The eating disorder is at a high point right now. I am trying to do the right things, yet it is so hard not to give into impulses. I need to get that under control. Journaling and reality testing are a big thing right now.
Yes, school is over. Now I need to get some of the other stressors in my life to decrease. I need to work in that and make a plan.
I should start out by saying I am not big into religion or looking for signs. That is most likely due to my past.
Maybe it is just coincidence. My therapy appointment is on the same day at the same time every week. Almost every week it rains or snows on the days that I have therapy.
Therapy is getting harder as we are delving deeper into my memories from the past. Feelings are not a subject that I deal with very well, yet they are part of therapy. I wished that I did not need to discuss or acknowledge them at all.
To this day, there are people in my life that I lost a long time ago. They cared about me. They showed me love and compassion. Even when they could no longer do as much, they still told me stories and made me feel special.
Sometimes I think that the rain is them showing their sadness along with those who others have lost. The sadness that trauma survivors have to go through so much just to make it through the day. Maybe even the sadness that they could not do anything to stop it:
It was not their place to stop it. They did not know what to even stop. There was always an excuse for everything.
As I am writing this the rain is getting stronger. Maybe there are some people that will always be on my side. Just a thought.
My kids are growing up so quickly. Sometimes I do not even realize how much until I look at photos. At other times it is right in front of me. They do not want to socialize with people they do not know or they hate school and do not want to do their work. They want their hair and shoes to be the latest style. Their interests are starting to peak out in the form of the shows they watch and the web sites that they go on.
My daughter just went through puberty education. She would have rather skipped it and done something else. All three kids feel that they know everything and will tell me all about it.
This all makes me think back to when I was a teenager.

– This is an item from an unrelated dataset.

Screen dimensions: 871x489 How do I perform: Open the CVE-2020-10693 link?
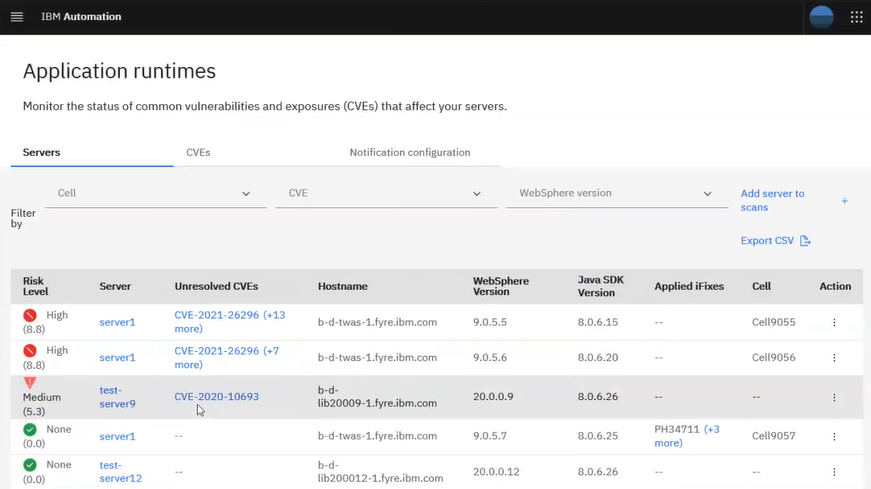[x=216, y=397]
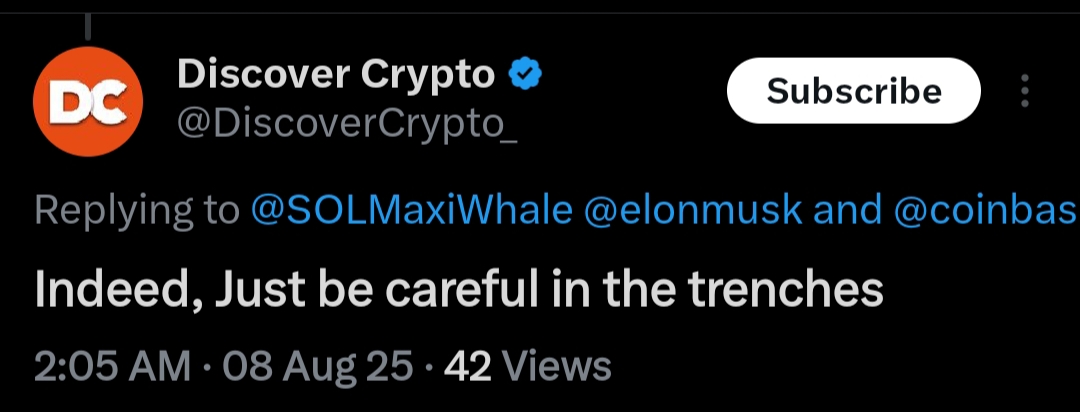
Task: Click the thread connector line above the avatar
Action: click(x=88, y=25)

My mother did not care about name brands. I was lucky to have clothes on my back. I was being told that my parents did not want me by my parents. At school, I was bullied relentlessly.
My mom made out like my 11th birthday did not exist. I could not do anything right. No matter how many awards or A’s that I got it was not enough. I could not live up to their standards.
These were the same years that I decided that I was not going to be like them. I was not going to ridicule and beat my children. I would be there for my kids if I ever had any. The abuse was going to stop. Another generation was not going to have to endure what I did and what my parents did before me.
That is one promise I have kept for going on thirty years. My kids come to me and talk about what is bothering them. I never could have done that. Even though I know that things are not perfect for them and they are upset by the divorce until this day, they have an outlet. Therapy is ok. Feelings are ok.